Start TEXT SEGMENT

1. This is a suit for the construction of the will of Kananbala Debi, who was sister of the plaintiff, and who died on 5th November 1918, for a declaration that the plaintiff is entitled to the whole of the estate of his deceased sister subject to the pecuniary legacies mentioned in the said will, for recovery of possession of premises No. 12, Maniktola Lane, Calcutta, and 157-A (157), Masjidbarhi Street, Calcutta, and for an account of the said estate on the basis of wilful neglect and default.
2. On the question of the construction of the will, the real contention on behalf of the plaintiff is that Clause 5 of the will is void and inoperative, as there is no valid bequest for charitable purposes. The defendants contend, on the other hand, that, on the construction of the will, it should be held that there is a valid gift to charity.
3. The suit came on for hearing before my learned brother Buckland, J., on 6th May 1930, but my learned brother adjourned the hearing of the matter sine die, with liberty to the parties to have the matter heard before a Judge acquainted with the Bengali language. The matter has come before me. The reasons of Buckland, J., for adjourning the case have been placed before me, counsel on both sides not objecting to their being read.
4. Kananbala executed a will on 31st October 1918. She died on 5th November 1918, leaving behind her a mother and brother (plaintiff). On 31st March 1922, probate of the will was taken by her paramour, Hazarilal Khanna, and Krishnapada Bhattacharya, two of the three executors named in the will. Her brother, Satkarhi, was also appointed executor and trustee, but he did not apply for probate.
5. Various questions were raised by the pleadings, but the controversy has centred round the construction to be placed on para. 5 of the will. If, on a proper construction of Clause 5 of the will, it is held that the clause is void, then it was conceded before Buckland, J., by the learned Advocate-General, who appeared for the defendants both before Buckland, J., and before me, that there would be an intestacy with regard to the only clause which has to be construed and plaintiff will get the property. The controversy being narrowed to a single point, I proceed to determine what is the true construction of Clause 5 of the will. The will, in the first part, before the numbered clauses, recites (I am quoting so much as is material):
It is my desire * * * to make a will, which I. hereby do, while in possession of my senses, for the purpose of spending the whole of the income of the said property on pious acts * * *.
6. Then, after making provision for certain legacies, the testatrix makes the following disposition in Clause 5:
Deducting the aforesaid expenses, all the trustees, being unanimous, will be competent to spend the entire balance of income on pious acts according to their own wishes.

End TEXT SEGMENT

* **CHALLENGES**:
A - Do these statements agree with the judgment? Answer yes or no for each, quoting the words of the judgment that decide it: (i) Kananbala Debi died on 5th November 1918. (ii) Her brother Satkarhi applied for probate of the will. (iii) Buckland, J., decided the suit at the hearing on 6th May 1930.
B - How would you sum up the judgment in two sentences?
Work from the judgment alone.

Start STORED DATA

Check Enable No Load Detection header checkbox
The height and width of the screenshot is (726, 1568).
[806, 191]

End STORED DATA
Start STORED DATA

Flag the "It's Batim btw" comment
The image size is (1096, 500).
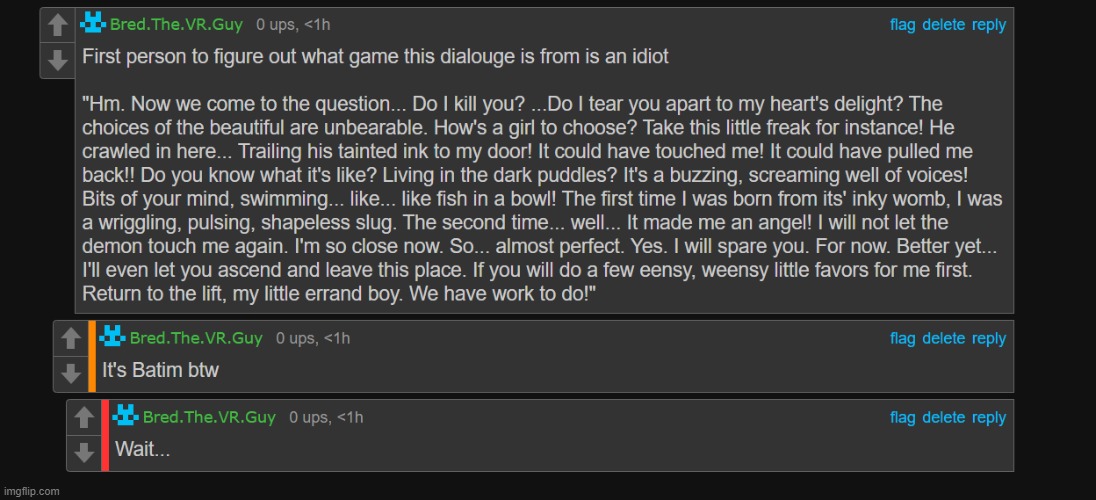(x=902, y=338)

End STORED DATA

* **PER-TASK OUTPUTS**:
A -
(i) Yes: "She died on 5th November 1918."
(ii) No: "but he did not apply for probate."
(iii) No: "but my learned brother adjourned the hearing of the matter sine die."

B - The plaintiff, brother of Kananbala Debi, sues to have her will construed and claims her whole estate, subject to the pecuniary legacies, on the ground that Clause 5 is void because it makes no valid bequest for charitable purposes, while the defendants contend it makes a valid gift to charity. Clause 5 lets the trustees, if unanimous, spend the remaining income on pious acts according to their own wishes, and the defendants' counsel conceded that if the clause is void there would be an intestacy and the plaintiff would get the property.